MS Data Science Program Structure

For those students who wish to complete the program in one calendar year, the default curriculum is defined in the table below.  Both summer courses are available online, so that students may start the program online during the summer and complete it on campus during the following academic year.

A core of six courses, three on modern statistical methods and three on big data programming and management, provide a solid base for future work in data science. Four other courses chosen from a wide variety of graduate statistics andmathematics courses build additional expertise in specific areas of data science. 

Summer courses Fall courses Spring courses
STAT 700 Statistical Programming* STAT 701 Modern Applied Statistics I* STAT 702 Modern Applied Statistics II*
INFS 774 Big Data Analytics* INFS 762 Data Warehousing/Mining* INFS 772 Programming-Data Analytics*
  STAT 560 Time Series Analysis** STAT 545 Nonparametric Statistics**
  MATH 575 Operations Research I** STAT 551 Predictive Analytics I**

 

*  Denotes core course, required of all MS Data Science students.

 

** Denotes default choice for non-core course.  Students with necessary prerequisites may take other graduate courses in place of one or more of these.

See the Complete Graduate Course Rotation and Course Descriptions page for information on all Mathematics and Statistics graduate courses.  Course descriptions of courses included in the table above are available below.

  • STAT 700 Statistical Programming: Fundamentals of statistical programming languages including descriptive and visual analytics in R and SAS, and programming fundamentals in R and SAS including logic, loops, macros, and functions.
  • STAT 701 Modern Applied Statistics I: Topics include statistical graphics, modern statistical computing languages, nonparametric and semiparametric statistical methods, longitudinal and repeated measures, meta-analysis, and large-scale inference. Prerequisite: STAT 541 or equivalent, and STAT 700.
  • STAT 702 Modern Applied Statistics II: Topics include data mining techniques for multivariate data, including principal component analysis, multidimensional scaling, and cluster analysis; supervised learning methods and pattern recognition; and an overview of statistical prediction analysis relevant to business intelligence and analytics. Prerequisite: STAT 701
  • STAT 545 Nonparametric Statistics:  Covers many standard nonparametric methods of analysis. Methods will be compared with one another and with parametric methods where applicable. Attention will be given to: (1) analogies with regression and ANOVA; (2) emphasis on construction of tests tailored to specific problems; and (3) logistic analysis. Pre-requisites: STAT 281, MATH 381 or STAT 381.
  • STAT 551 Predictive Analytics I:  Introduction to Predictive Analytics. This course will examine the fundamental methodologies of predictive modeling used in financial and predictive modeling such as credit scoring. Topics covered will include logistic regression, tree algorithms, customer segmentation, cluster analysis, model evaluation, and credit scoring.

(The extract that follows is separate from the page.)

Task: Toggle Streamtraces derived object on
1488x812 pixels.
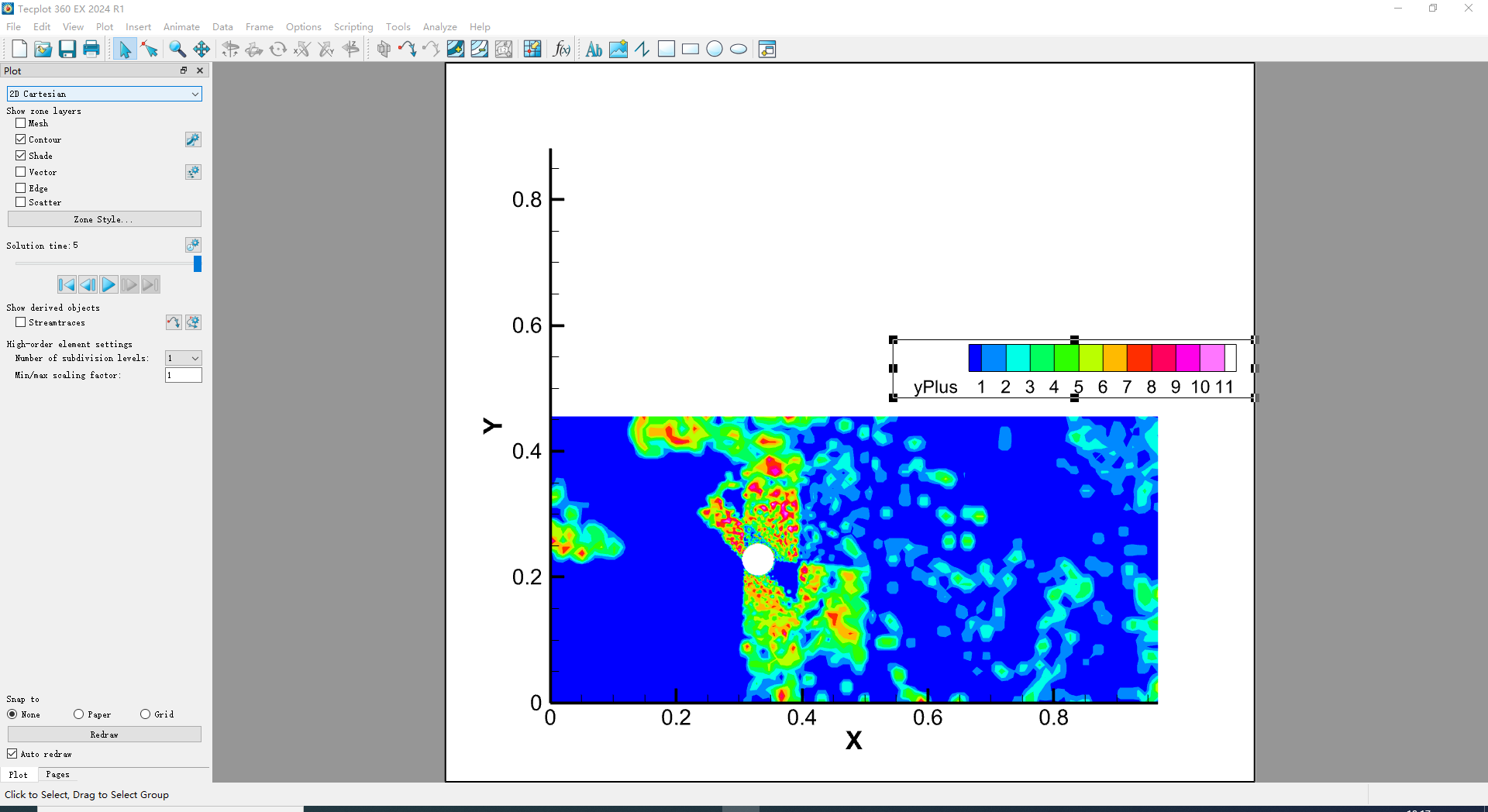Action: click(x=21, y=322)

Pre-requisite: STAT 482 or STAT 786 (or equivalent).
  • STAT 560 Time Series Analysis:  Statistical methods for analyzing data collected sequentially in time where successive observations are dependent. Includes smoothing techniques, decomposition, trends and seasonal variation, forecasting methods, models for time series: stationarity, autocorrelation, linear filters, ARMA processes, nonstationary processes, model building, forecast errors and confidence intervals. Pre-requisite: STAT 582.  
  • MATH 575 Operations Research I:  Philosophy and techniques of operations research, including game theory; linear programming, simplex method, and duality; transportation and assignment problems; introduction to dynamic programming; and queuing theory. Applications to business and industrial problems. Prerequisite: MATH-315, or (MATH-281 and MATH-125), or instructor consent. 
  • INFS 762 Data Warehousing and Data Mining:  The main concepts, components, and various architectures of Data Warehouse. Advanced data analysis and optimization of Data Warehouse Design. Data Warehousing and OLAP tools. Applying data mining algorithms to retrieve highly specialized information or knowledge about the data stored in the Data Warehouse. Prerequisites: INFS 605 (or equivalent programming) and INFS 760
  • INFS 772 Programming for Data Analytics:  This course will provide an introduction to programming for data analysis with an emphasis on the analysis of large datasets. The programming language we will use is Python. Python is a general-purpose programming language that's powerful, easy to learn and fast to code. It has a mature and growing ecosystem of open source tools for mathematics and data analysis, and is rapidly becoming the language of choice for scientists and researchers of all stripes. In the first half of the course, students will learn the core of ideas of programming – flow control, input and output, data structures (e.g., arrays, lists, trees and hash tables), iteration and recursion, classes and object-oriented programming – through writing code to deal with Big Data generated by social media sites such as Twitter. In the second half of the course, students will learn how to use Python for effective data analysis. Specific topics addressed include: vector computation and mathematics with NumPy, statistical computation with SciPy, working with tubular data with Pandas, and implementing analytics algorithms using Python.
  • INFS 774 Big Data Analytics:  This course provides a broad understanding of the principles underlying Big Data analytics and its applications in different domains using a hands-on approach with a state-of-the-art Big Data platform. It provides a combination of essential business and technical skills related to Big Data analytics. Business aspects of the course emphasized include (a) understanding the scope and role of Big Data in today's organizations, (b) representative example scenarios and case studies of industry specific applications highlighting Big Data issues – volume, variety, velocity, and veracity, (c) when to consider a Big Data Solution, (d) the integration of Big Data initiatives as part of the overall business strategy to achieve "return on data" and competitive differentiation, and information governance issues. Technical aspects of the course emphasized include (a) lifecycle of a Big Data analytics solution with multiple entry points, (b) essential components of a Big Data solution and technology platform, (c) key features of Hadoop and related technologies (e.g., MapReduce, HDFS, NoSQL), (d) performing analytics with predictive models, text analytics, and streaming data, and (e) data visualization and communication of analytical findings. State-of-the art tools are integrated throughout the course to provide hands-on exercises with relevant techniques.